Oh...seems the same idea corssed your mind too. That guy's english was also suspiciously good... Either way, it bares further investigation... -TD

From: Justin To: cypherpunks@jfet.org Subject: Re: Fwd: Some legal trouble with TOR in France Date: Tue, 16 May 2006 03:11:47 +0000

On 2006-05-15T08:12:17-0700, coderman wrote:

...

ah, reputation and trust. my favorite crux

Uh-huh, or maybe le France is a haven for anonymous communications, and this FUD is a joint project of other western governments... governments that DO control all tor and remailer services within their borders.

...

---------- Forwarded message ---------- From: france-info@safe-mail.net Date: May 14, 2006 8:10 AM Subject: Re: Some legal trouble with TOR in France To: or-talk@freehaven.net

I am living in France and working for some French security agency. Please understand that I may not identify myself. Working for a security agency does not mean that I approve all their actions, even those that I MUST do.

-- The six phases of a project: I. Enthusiasm. IV. Search for the Guilty. II. Disillusionment. V. Punishment of the Innocent. III. Panic. VI. Praise & Honor for the Nonparticipants.

As usual, i'm late to the party.

Hey, if you're going to feed the trolls, might as well feed them something interesting... Does it bare investigation, or bear it :-) ?

I vote to bar the quesion. :-/

And of course there's no need for government FUD in a cypherpunks environment, since there has always been plenty of volunteer work by the private sector.

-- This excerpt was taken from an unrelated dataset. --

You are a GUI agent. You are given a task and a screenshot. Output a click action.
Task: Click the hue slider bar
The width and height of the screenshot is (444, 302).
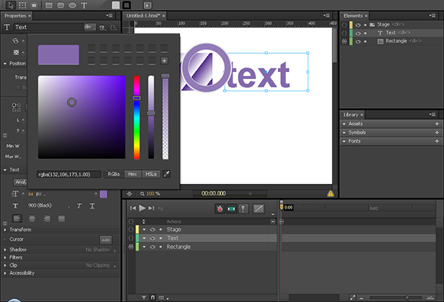pyautogui.click(x=137, y=117)

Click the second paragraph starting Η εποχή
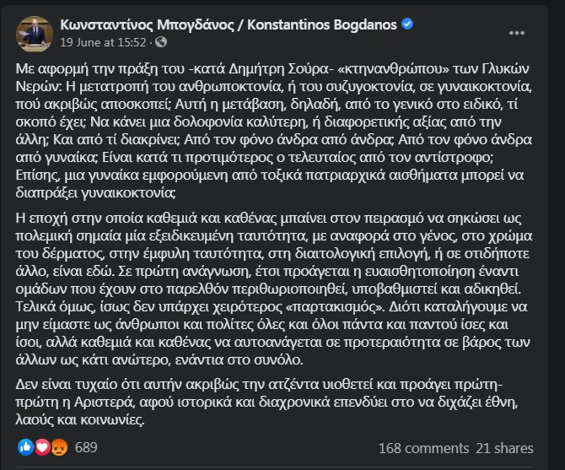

Which is a great intro to a few of the first random thoughts I had while reading this missive from the Sooper Sekrit [French] Gub'mint Agent: How convenient that Frog is the example used, as Frog is well known for it's [successful] attack against the system. What better way to get the locals to start nodding their heads than to use this well known and long identified broken node", while implicitly maintaining that 'Le Author" does't know anything about that. "About TOR now: I MAY not say all what I know, as the case is currently investigated by our services and I don't want to get into trouble!" Yet s/he chooses a "safe" remailer like service to "hide" behind? Wait - I thought we just learned that _all_ remailers and their relatives were under hostile control? "About 4 years ago (I don't remember exactly, and I am at home now, I haven't my documents with me), we visited the operator of the remailers FROG and AZERTY." Since when would an agent have the files from a four year old (assumedly Black) "operation" easily at hand? The rest of this latter is just well known crap smooshed together with a Secret-Club Handshake and a warning to 'be careful' - no duh! WTF was the actual _point_ of this in the first place? What would the possible payoff be? The writer is for sure no secret agent, nor likely even playing one in her garage: does he merely get off by posting stupid shit on a public list? Nobody truly familiar with any annonymizing service is going to pay that thing any attention, but newbies *might* (depending on their naivete and gullibility). Even so, standing by itself, it's not even a howl in the wind, it's a whisper on a subway...inaudible, unintelligible, and a waste of oxygen. Like this reply... -- Yours, J.A. Terranson sysadmin@mfn.org 0xBD4A95BF 'The right of self defence is the first law of nature: in most governments it has been the study of rulers to confine this right within the narrowest limits possible. Wherever standing armies are kept up, and the right of the people to keep and bear arms is, under any colour or pretext whatsoever, prohibited, liberty, if not already annihilated, is on the brink of destruction.' St. George Tucker

On 5/15/06, Justin wrote:

On 2006-05-15T08:12:17-0700, coderman wrote:

...

ah, reputation and trust. my favorite crux

Uh-huh, or maybe le France is a haven for anonymous communications, and this FUD is a joint project of other western governments... governments that DO control all tor and remailer services within their borders.

i suppose my point was that trusting tor as it stands is a leap of faith. there is little visibility as far as node selection criteria for addition to the directory, the information and physical security aspects of the servers within the directory, and the reputation of the node operators with respect to "rubber hose / threatened incarceration" attacks and the associated trust level to assign in such a context. much better than nothing, but i still consider tor useful mainly for keeping your source IP out of webserver logs. any other government / malicious entity can compromise accordingly. (i know this isn't the situation overall, but i assume as much so i won't be surprised by a worst case) i used to run a peertech node on a dedicated server. this host was compromised by tech staff at the facility with physical access and ever since i've refused to operate a node until i could be sure physical security was assured. i tend to consider any service that relies on host integrity also reliant on a number of other prerequisites like: - physical security to prevent unauthorized access - hard disk encryption to prevent unauthenticated disclosure (esp. seizure of hardware) - infosec best practices to keep attack surface minimal (firewalls, chroot, VM's, POLA, etc) for the situation mentioned in parent thread, i'd like to know that if the TLA comes knockin' my key scrubbing loop-aes turns all disks into large entropy stores the moment power is killed upon any attempted seizure. most services currently assume the disk is private. if you want a private disk, you need full disk encryption (key scrubbing in RAM++) tied to strong authentication.